Review: The Government Inspector by Mary Moody Northen Theatre
by Michael Meigs
Nikolai Gogol was only 25 when The Government Inspector was presented and published, and he'd already made a reputation for himself as a writer of short stories and the historical romance Taras Bulba, set in the Cossack region of his origins. Gogol had also proved an ignorant disaster when appointed professor of medieval history at the University of St. Petersburg. A romantic fleeing from his modest origins among the petty nobility of the Ukraine, he'd made influential friends in the Russian capital and had every reason to mock the corruption of petty provincial towns.
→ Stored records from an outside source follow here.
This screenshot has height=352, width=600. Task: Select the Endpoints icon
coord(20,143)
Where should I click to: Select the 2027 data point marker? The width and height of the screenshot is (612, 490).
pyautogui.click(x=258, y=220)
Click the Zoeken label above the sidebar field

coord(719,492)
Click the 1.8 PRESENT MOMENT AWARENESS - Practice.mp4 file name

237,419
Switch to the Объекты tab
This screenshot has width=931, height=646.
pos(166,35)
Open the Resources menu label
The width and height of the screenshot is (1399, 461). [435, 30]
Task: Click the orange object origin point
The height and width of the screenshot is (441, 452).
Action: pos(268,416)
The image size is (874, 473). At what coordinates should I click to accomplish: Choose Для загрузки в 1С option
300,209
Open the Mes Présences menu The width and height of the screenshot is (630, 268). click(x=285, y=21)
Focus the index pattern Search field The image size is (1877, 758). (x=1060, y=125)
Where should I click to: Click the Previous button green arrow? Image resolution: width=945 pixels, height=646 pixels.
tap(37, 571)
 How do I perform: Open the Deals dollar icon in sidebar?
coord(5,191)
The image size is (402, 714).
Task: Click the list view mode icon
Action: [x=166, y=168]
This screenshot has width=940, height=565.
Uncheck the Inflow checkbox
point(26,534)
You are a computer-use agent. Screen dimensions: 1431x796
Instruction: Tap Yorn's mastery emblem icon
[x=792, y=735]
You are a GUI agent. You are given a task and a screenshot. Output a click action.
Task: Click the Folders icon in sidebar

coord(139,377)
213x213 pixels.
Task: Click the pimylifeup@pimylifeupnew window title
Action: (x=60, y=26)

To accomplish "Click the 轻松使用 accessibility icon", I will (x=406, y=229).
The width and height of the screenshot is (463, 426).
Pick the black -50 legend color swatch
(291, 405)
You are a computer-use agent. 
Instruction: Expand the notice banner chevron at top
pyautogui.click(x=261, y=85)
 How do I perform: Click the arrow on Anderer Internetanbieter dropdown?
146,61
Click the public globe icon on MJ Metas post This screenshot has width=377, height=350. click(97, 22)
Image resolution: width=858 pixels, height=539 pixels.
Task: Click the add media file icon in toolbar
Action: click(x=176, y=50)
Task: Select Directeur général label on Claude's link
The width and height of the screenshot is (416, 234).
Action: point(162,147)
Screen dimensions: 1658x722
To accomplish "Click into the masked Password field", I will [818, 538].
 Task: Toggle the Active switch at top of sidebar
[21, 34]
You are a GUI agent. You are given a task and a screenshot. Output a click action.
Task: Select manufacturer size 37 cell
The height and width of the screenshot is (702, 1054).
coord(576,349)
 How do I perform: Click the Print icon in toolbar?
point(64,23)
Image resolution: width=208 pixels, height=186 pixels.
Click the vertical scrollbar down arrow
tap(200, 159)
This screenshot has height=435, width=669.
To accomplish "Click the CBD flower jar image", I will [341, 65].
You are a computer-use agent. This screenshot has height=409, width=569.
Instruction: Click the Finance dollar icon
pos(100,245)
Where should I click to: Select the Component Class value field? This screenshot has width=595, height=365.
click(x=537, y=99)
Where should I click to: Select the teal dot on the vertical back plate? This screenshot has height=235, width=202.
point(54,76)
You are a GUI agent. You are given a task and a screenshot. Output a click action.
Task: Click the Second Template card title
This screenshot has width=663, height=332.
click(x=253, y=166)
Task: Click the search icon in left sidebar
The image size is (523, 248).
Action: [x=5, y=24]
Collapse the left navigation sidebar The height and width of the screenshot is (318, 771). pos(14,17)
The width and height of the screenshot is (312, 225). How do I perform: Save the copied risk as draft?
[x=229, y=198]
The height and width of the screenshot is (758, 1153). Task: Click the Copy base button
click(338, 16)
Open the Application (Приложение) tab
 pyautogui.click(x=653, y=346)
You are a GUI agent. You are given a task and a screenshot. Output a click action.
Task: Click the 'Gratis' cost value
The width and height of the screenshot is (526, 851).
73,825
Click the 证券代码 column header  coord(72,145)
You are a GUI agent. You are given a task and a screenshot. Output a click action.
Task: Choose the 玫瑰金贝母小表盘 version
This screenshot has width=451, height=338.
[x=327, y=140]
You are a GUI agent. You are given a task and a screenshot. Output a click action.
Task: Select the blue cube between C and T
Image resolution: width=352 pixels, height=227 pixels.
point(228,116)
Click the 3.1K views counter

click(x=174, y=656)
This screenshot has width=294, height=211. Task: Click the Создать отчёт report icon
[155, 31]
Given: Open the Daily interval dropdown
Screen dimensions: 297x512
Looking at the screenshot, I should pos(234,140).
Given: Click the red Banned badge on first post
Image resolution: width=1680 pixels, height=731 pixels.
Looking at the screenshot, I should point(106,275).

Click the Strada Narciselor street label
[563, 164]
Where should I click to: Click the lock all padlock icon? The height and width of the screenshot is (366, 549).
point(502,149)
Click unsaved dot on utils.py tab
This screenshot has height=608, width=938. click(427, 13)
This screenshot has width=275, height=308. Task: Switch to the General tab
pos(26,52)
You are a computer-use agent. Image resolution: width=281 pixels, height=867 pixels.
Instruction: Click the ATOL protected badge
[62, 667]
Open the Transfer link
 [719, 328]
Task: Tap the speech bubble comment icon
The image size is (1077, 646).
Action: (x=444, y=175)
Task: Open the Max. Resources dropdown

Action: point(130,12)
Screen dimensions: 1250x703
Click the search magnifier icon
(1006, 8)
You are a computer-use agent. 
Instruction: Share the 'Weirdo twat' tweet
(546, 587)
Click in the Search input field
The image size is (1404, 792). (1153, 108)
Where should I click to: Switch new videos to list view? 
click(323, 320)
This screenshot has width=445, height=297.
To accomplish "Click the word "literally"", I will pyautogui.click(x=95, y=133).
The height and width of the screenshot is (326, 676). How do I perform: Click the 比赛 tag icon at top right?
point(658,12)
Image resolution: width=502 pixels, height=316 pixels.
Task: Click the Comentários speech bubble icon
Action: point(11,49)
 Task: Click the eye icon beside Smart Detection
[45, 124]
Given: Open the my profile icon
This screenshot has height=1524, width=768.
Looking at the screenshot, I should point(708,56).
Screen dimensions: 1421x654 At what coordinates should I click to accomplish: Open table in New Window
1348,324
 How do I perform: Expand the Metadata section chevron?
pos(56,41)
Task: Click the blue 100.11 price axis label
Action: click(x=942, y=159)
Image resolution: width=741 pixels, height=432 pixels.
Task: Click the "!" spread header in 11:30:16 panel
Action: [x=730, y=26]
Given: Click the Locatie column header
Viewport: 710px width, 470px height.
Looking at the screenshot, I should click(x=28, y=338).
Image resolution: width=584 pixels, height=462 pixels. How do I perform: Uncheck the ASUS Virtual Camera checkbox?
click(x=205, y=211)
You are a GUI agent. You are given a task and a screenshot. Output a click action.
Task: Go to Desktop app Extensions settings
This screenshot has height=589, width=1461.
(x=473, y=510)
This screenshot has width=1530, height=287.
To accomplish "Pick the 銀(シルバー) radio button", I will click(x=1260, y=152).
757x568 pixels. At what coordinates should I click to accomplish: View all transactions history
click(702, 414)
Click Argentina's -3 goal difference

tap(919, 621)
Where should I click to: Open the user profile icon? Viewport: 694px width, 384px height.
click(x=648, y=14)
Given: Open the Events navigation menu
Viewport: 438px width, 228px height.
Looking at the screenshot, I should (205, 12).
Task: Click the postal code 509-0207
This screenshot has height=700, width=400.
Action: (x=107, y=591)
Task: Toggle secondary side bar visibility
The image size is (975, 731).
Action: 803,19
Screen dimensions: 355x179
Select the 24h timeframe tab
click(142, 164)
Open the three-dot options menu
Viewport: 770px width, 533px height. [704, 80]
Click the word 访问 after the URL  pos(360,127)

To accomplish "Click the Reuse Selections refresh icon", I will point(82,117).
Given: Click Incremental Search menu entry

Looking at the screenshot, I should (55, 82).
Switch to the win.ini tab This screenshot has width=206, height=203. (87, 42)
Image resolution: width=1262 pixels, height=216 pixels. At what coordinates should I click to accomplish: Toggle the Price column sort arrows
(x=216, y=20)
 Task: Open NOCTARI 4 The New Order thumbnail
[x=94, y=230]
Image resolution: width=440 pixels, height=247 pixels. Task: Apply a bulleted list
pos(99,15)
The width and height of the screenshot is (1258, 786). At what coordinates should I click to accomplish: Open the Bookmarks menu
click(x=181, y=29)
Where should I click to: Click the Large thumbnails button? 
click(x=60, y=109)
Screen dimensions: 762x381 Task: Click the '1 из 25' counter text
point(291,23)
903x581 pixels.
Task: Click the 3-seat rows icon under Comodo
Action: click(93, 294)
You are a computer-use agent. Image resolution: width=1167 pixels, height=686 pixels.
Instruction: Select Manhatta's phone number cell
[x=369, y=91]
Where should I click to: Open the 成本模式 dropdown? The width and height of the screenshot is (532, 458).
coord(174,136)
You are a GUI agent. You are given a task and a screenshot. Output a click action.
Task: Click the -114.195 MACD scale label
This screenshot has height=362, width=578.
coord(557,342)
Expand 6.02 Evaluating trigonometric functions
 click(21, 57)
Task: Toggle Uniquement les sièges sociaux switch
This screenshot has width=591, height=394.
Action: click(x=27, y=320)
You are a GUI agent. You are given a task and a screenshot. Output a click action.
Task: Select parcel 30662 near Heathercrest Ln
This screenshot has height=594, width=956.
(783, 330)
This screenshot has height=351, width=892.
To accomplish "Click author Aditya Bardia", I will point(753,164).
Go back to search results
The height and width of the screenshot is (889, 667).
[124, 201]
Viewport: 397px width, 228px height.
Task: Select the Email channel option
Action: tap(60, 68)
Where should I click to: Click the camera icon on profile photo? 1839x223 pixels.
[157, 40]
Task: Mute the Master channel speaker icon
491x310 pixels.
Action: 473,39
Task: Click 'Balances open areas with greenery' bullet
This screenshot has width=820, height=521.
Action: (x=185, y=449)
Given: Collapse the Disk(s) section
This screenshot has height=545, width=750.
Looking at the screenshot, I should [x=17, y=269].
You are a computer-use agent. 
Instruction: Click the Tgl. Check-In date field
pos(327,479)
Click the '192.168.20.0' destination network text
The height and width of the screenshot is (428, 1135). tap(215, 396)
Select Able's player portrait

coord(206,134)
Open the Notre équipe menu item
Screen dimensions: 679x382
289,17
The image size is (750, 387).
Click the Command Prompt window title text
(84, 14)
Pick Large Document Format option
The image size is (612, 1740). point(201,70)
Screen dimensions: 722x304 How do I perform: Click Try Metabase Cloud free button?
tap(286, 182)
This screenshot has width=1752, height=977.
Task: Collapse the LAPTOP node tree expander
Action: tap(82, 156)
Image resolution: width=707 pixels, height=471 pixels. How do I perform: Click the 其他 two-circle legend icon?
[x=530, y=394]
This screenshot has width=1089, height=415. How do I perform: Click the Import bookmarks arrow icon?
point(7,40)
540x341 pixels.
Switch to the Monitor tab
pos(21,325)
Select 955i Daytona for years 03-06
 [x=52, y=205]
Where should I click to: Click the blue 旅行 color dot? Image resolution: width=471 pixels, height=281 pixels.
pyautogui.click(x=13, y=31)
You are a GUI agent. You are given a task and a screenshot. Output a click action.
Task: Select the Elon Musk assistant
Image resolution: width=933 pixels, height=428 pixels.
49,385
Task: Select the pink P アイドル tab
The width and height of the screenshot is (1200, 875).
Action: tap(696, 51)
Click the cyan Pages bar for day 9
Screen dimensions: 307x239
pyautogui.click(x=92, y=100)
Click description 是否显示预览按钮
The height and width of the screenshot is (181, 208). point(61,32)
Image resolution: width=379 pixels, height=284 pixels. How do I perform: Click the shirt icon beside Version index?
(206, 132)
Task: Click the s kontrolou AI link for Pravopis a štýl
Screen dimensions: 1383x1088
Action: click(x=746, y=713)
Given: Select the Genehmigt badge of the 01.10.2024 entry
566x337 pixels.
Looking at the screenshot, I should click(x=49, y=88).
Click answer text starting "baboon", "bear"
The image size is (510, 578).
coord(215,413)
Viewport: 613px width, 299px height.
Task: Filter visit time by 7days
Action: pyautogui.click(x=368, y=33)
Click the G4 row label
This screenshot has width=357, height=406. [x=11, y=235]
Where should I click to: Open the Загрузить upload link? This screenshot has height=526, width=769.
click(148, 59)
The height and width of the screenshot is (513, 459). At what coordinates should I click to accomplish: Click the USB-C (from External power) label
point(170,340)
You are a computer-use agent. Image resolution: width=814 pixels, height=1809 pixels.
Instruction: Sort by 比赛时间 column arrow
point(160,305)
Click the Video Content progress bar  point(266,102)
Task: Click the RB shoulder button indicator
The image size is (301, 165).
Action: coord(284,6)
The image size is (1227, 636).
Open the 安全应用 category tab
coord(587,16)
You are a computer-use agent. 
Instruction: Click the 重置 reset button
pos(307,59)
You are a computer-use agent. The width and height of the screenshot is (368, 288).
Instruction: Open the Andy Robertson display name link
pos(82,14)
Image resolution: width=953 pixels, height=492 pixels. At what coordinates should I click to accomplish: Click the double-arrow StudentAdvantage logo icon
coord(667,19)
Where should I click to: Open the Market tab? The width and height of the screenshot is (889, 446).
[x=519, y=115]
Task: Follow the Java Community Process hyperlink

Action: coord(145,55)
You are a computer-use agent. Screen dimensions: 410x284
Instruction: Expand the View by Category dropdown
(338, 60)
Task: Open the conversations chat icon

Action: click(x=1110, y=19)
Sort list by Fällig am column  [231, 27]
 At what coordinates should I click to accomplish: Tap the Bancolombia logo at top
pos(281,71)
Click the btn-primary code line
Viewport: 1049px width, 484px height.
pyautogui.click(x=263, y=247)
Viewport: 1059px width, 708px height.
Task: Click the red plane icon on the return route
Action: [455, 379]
The poet Alexander Pushkin is said to have suggested the subject of The Government Inspector, in which a discharged government clerk is mistaken in a provincial backwater for an inspector from the imperial authorities. Something similar happened to Pushkin in 1833. Seizing upon the notion, Gogol satirized the ineptitude and corruption of municipal officials. Ironically, the play was mistaken by some as a satire of the czarist government (Gogol had started a play on that theme in 1832 but had abandoned it for fear of censorship). Gogol's new comedy was staged only after an intimate of Czar Nicholas persuaded Russia's ruler to support it. The Czar attended the first performance, laughed and applauded, and said, "Everyone gets it, I most of all."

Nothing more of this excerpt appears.